Pillar 3: Entertainment
Hollywood, professional sports, sports talk—everything that shapes the imagination and normalizes the narrative.
This pillar makes rebellion look noble, authority look corrupt, and moral clarity look “extreme.” It turns propaganda into storylines and then sells it back to us as “just entertainment.”
Pillar 4: Media
Traditional and woke media outlets that don’t report the news—they curate reality.
This pillar trains people to react before they think. It manufactures villains and saints on a schedule. It sets the emotional tone and then punishes anyone who asks, “Wait … what actually happened?”
Pillar 5: Science
Publicly funded institutions, politically-motivated research, and technocrats who insist disagreement is dangerous.
This pillar borrows the credibility of science and uses it to push politics. It doesn’t say, “Here’s what we know.” It says, “Here’s what you’re allowed to believe.” And if you question it, you’re labeled a threat to public safety.
Pillar 6: Woke Business
DEI, radical agendas, Affirmative Action—corporate virtue signaling that always seems to move in one direction.

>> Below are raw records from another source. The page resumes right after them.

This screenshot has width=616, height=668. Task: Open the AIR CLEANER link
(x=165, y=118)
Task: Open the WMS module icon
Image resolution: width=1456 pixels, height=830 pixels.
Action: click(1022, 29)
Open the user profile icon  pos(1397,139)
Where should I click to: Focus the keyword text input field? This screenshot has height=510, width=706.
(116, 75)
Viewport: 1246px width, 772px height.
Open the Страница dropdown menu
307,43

This pillar puts pressure on normal Americans at the cash register and the workplace. It trains businesses to fear the mob, fear bad press, and fear speaking plainly. And it causes employees to play by the left’s rules … or else. It quietly finances the very movements that destabilize communities, while scolding you for wanting law and order.
Pillar 7: Big Tech
Social media companies and agenda-driven tech firms that decide what can be seen, shared, and believed.

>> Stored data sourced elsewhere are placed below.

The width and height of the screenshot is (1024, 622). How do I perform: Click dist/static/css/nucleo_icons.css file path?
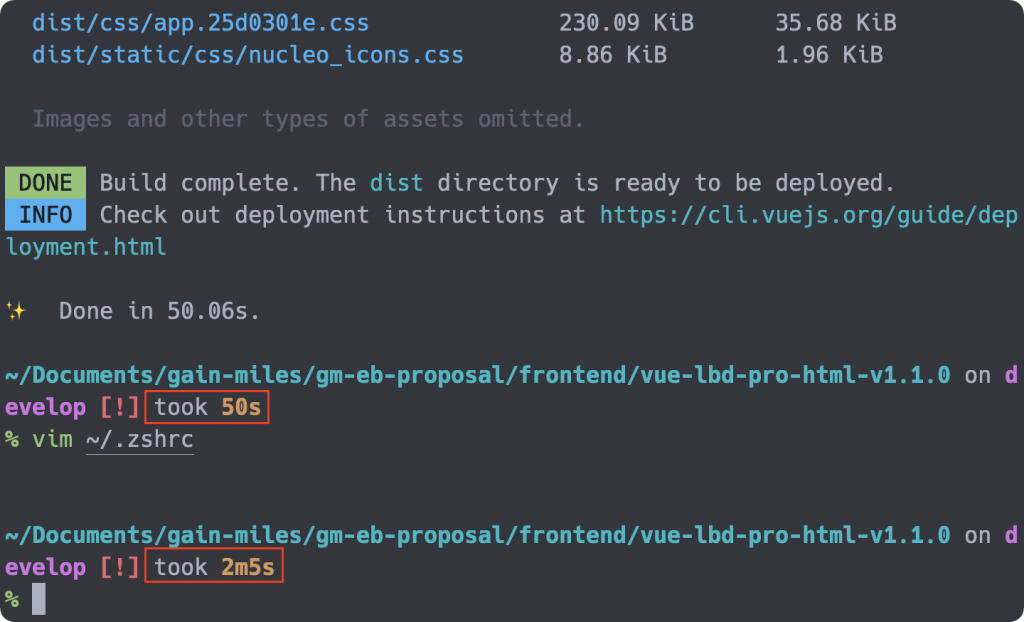coord(248,55)

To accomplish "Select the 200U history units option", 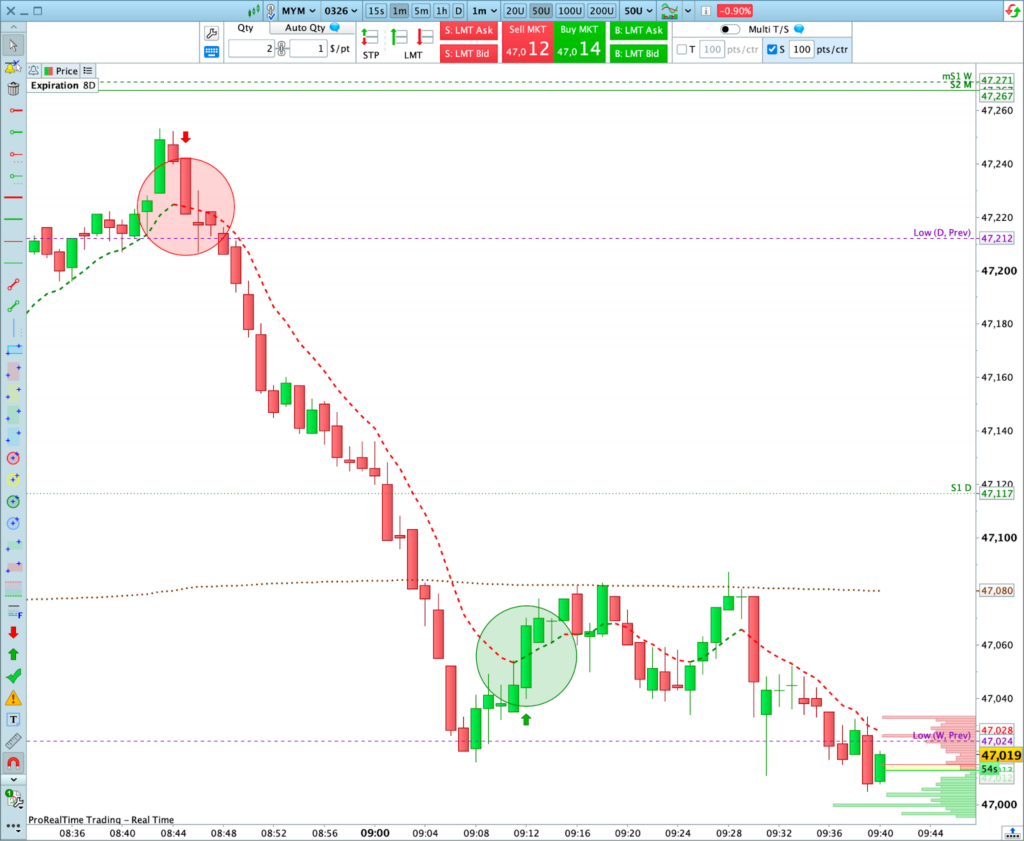I will point(602,11).
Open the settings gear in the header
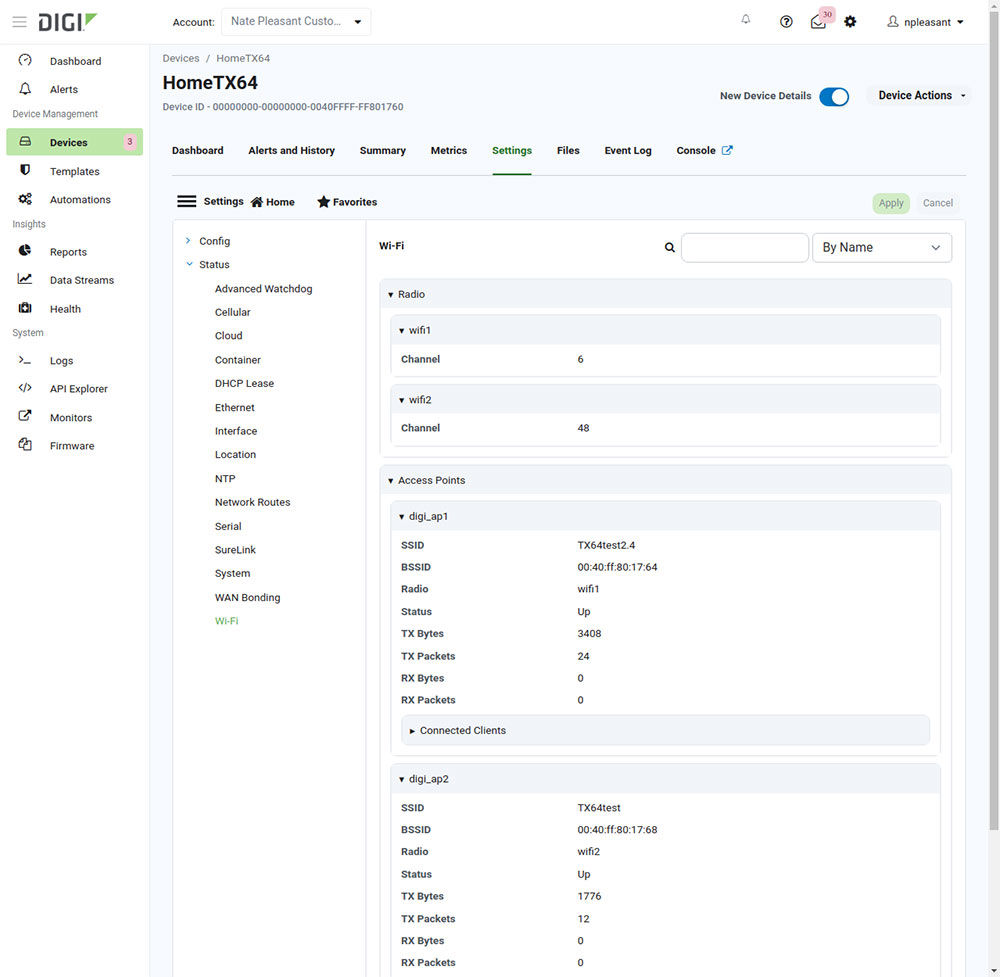 pyautogui.click(x=850, y=21)
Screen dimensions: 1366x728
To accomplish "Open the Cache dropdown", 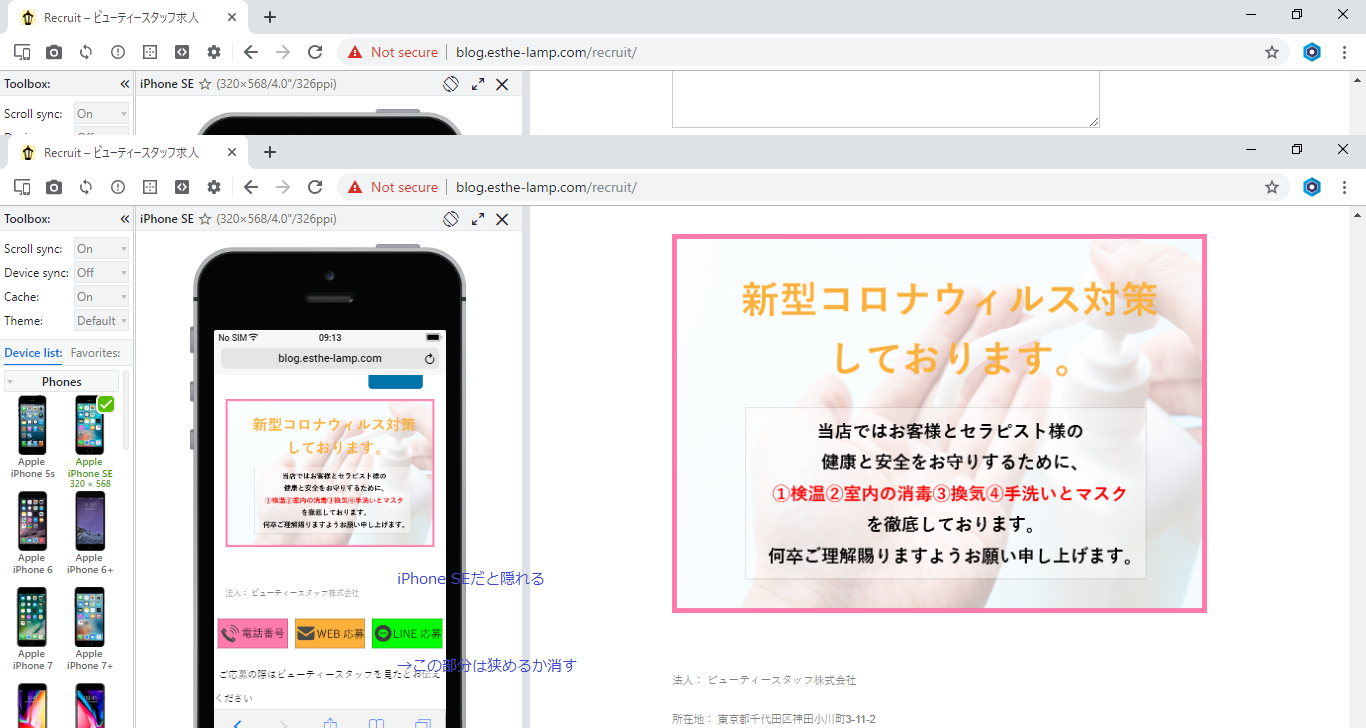I will (x=101, y=297).
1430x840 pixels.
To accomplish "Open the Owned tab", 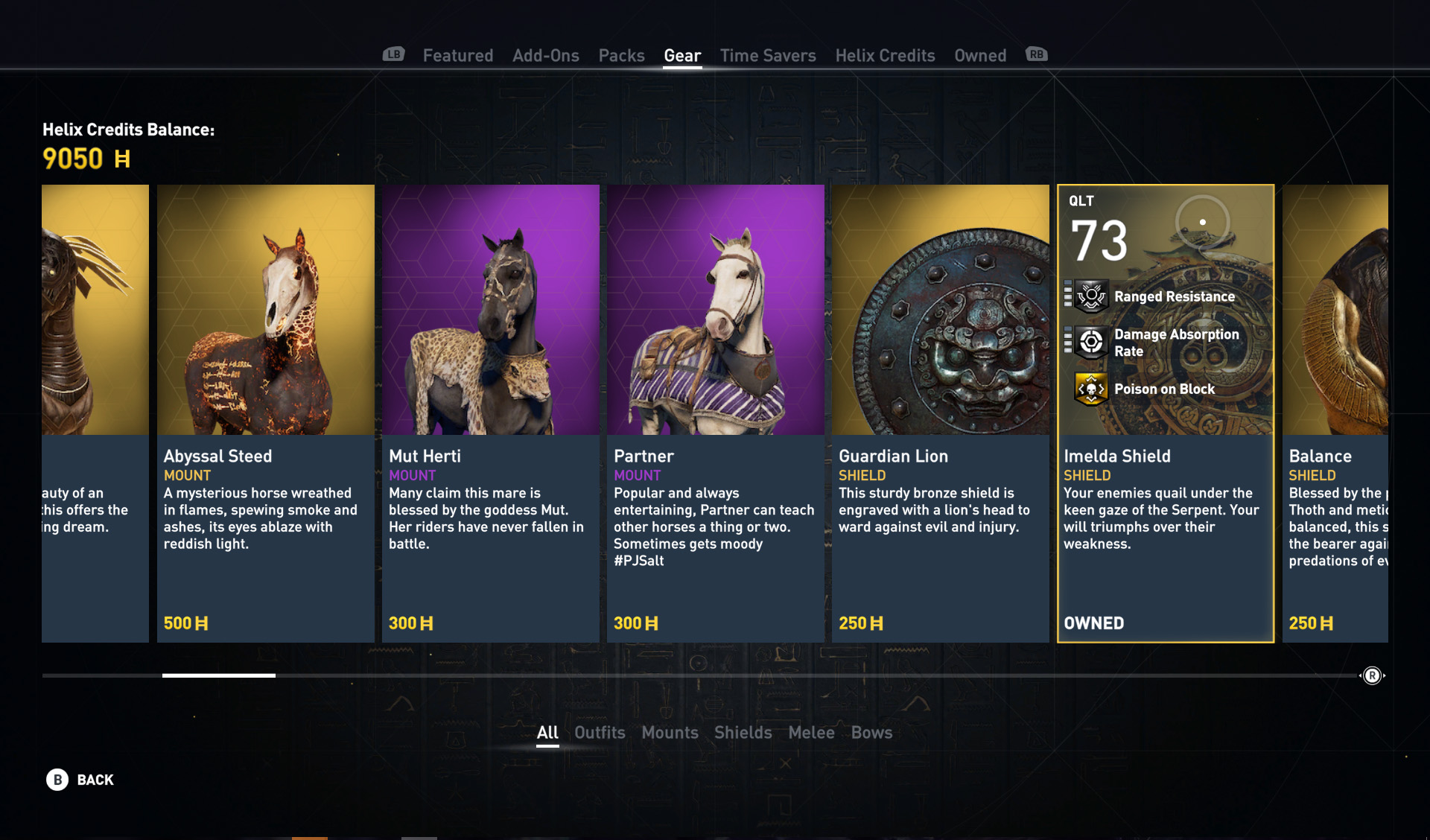I will [x=980, y=56].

This pillar controls the flow of information. It rewards outrage, suppresses dissent, and boosts narratives that create division and distrust. It doesn’t have to convince you—just keep you confused, angry, and reactive.

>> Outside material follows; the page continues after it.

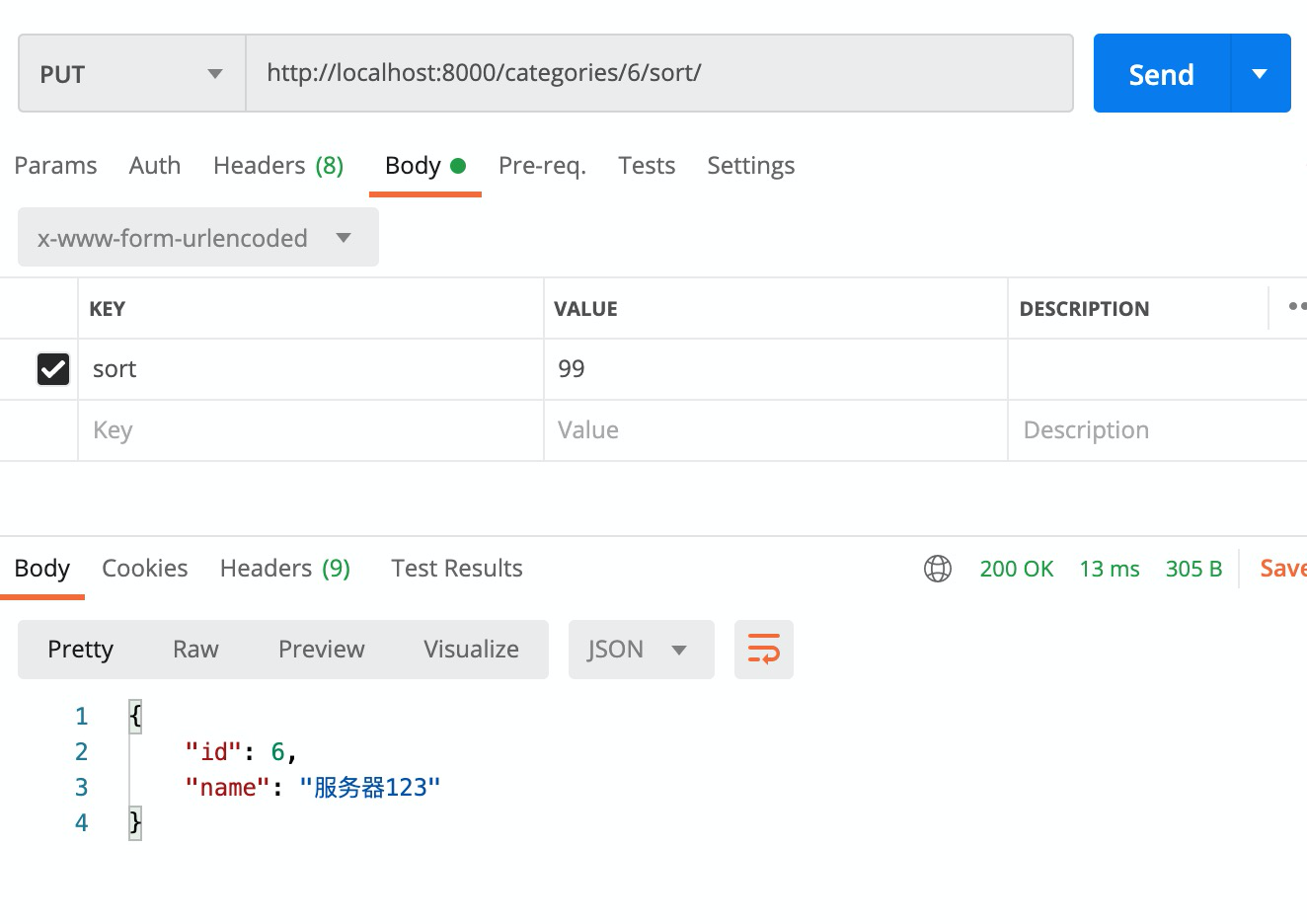Image resolution: width=1307 pixels, height=924 pixels.
Task: Toggle line wrapping in the response viewer
Action: pos(763,649)
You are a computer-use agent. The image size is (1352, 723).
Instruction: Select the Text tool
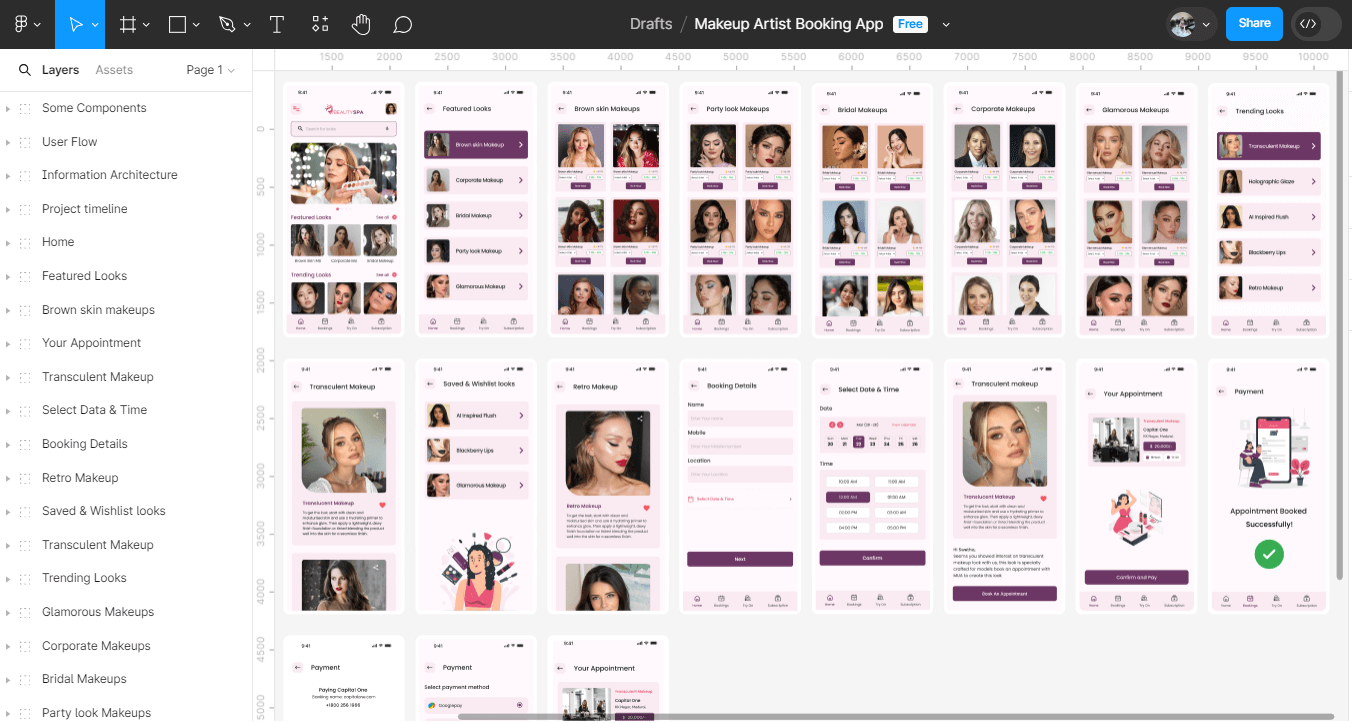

Putting the Pieces Together
Now zoom out and connect the dots.
The result of these pillars working together is predictable:
When you teach people that laws are optional, they will treat them that way.
When you teach people that enforcement is immoral, they will resist it.
When you teach people that truth is subjective, you get chaos—because chaos is the natural fruit of relativism.
And here’s the key: none of this required mass participation. It only required apathy. Ignorance. Passive compliance.
Peace didn’t exist because the system was healthy. Peace existed because resistance was low.
But over time, the consequences of that drift became unavoidable.
We’re now watching elected officials openly undermine federal authority. We’re watching obstruction reframed as virtue. We’re watching law enforcement demonized for doing the very jobs the law requires them to do.
And we’re told this is “progress.”
It isn’t.
It’s the final phase of a story that began when truth became negotiable and responsibility became optional.
The hard reality is this: you don’t wake up one morning and discover that order has collapsed. Collapse happens slowly—until suddenly it doesn’t.
That’s why hoping for a return to “business as usual” is a mistake. There is no rewind button. There is no neutral ground. And there is no escaping the cultural fight by pretending it’s too uncomfortable to engage.
Freedom doesn’t sustain itself. It must be defended. Taught. Reinforced. Chosen.
Every generation gets that choice.
This one is no different.
The good news is that decay is not our destiny. But reversing it requires clarity, courage, and a willingness to stop pretending that surrender is the same thing as peace.
This didn’t start last weekend.
And it won’t end this year.
But it can end—if we decide that law, truth, and constitutional order are still worth fighting for.